# Morgan Mare Confo Critique



## frlsgirl (Aug 6, 2013)

I'm looking at this 6 year old Morgan Mare. Here are a couple of pics. I will add a link to a video later.

I'm looking to do low level dressage and trail riding. According to her owner, she has a great disposition, loves to go on trails, is an easy keeper. Her sister is a world champion saddle seat horse, so the owner bought her thinking that she would take after her sister, but she doesn't.

She walks and trots fine but has trouble with the canter transition...don't we all? 

Can a saddleseat reject make a good low level dressage horse?

Anyway, let me know what y'all think. I'll add the video later today.


----------



## arrowattack09 (Jul 10, 2012)

Well, she definitely is beautiful! 

Those pictures are not any good for judging conformation. 

I would be curious as to why she is having issues with her canter transition. A stifle injury, perhaps?


----------



## tinyliny (Oct 31, 2009)

looking forward to the video!


----------



## Keller4583 (Jan 6, 2014)

frlsgirl said:


> I'm looking at this 6 year old Morgan Mare. Here are a couple of pics. I will add a link to a video later.
> 
> I'm looking to do low level dressage and trail riding. According to her owner, she has a great disposition, loves to go on trails, is an easy keeper. Her sister is a world champion saddle seat horse, so the owner bought her thinking that she would take after her sister, but she doesn't.
> 
> ...


What is her registered name?


----------



## frlsgirl (Aug 6, 2013)

Here is the video.


----------



## frlsgirl (Aug 6, 2013)

DreamHorse.com Horse ID: 1896991 - Scandias Angel Eyes

Here is her ad on Dream Horse including Pedigree info.


----------



## stevenson (Sep 12, 2011)

have her Vet checked before you purchase her. The transition from trot to canter did not show on my system. It could be a training issue or a rider issue.


----------



## Elana (Jan 28, 2011)

she is a nice enough horse but lacks reach with her hind end. This may be due, in part, to the front to back ride she is being forced to give (she is being ridden front to back and to be a dressage horse she needs to be ridden back to front). She may be a bit long in the coupling and that will also impact the reach of the hind leg (at the walk the hind foot step should over reach the front foot). 

She is just going along. I think she is a nice horse. Would like to see a conformation shot. Better to see her in person.


----------



## Keller4583 (Jan 6, 2014)

frlsgirl said:


> DreamHorse.com Horse ID: 1896991 - Scandias Angel Eyes
> 
> Here is her ad on Dream Horse including Pedigree info.


She's from the UVM lineage. They are known for smaller height and thin legs. There are two types of Morgans. Ones that favor saddlebreds and ones that favor stock breeds like quarter horses. This horse even from the picture, wrong lead in front and right lead in the back, tells me that her conformation and collection skills are a little off. I've had a western pleasure horse that couldn't lope because of his balance.

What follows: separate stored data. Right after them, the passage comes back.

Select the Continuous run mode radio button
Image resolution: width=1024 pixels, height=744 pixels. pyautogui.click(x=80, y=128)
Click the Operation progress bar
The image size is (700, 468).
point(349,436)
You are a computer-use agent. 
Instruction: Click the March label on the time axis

We sent him to a trainer and now he's fine. It will take some time to get through her canter transitions. There's a reason she's not in the show ring. That may be it. She's a total cutie and would make a cool trail horse.


----------



## frlsgirl (Aug 6, 2013)

I was wondering about that too. Her foot fall sequence seems a little off. Thanks everyone for your input.


----------



## tinyliny (Oct 31, 2009)

Show me where she is cantering with incorrect footfall? I do not see this at all. I can't clearly see, but it looks like the rider is using a training fork. 

I like this little mare. For your level of riding and competition, as you said in the beginning, I think she'd be great.


----------



## frlsgirl (Aug 6, 2013)

When I first watched the video on my Iphone I wasn't able to see all the details. Then I rewatched it on the computer, and you can see that there is something off about her movement. I wasn't sure if it was the sequence or just the rythm. 

I'm not sure what a training fork is but it looks like she is riding her with a martingale type of contraption. 

I'm still planning on going to see this mare in person, as she is located within a reasonable driving distance, but I'm not bringing my checkbook or a trailer. 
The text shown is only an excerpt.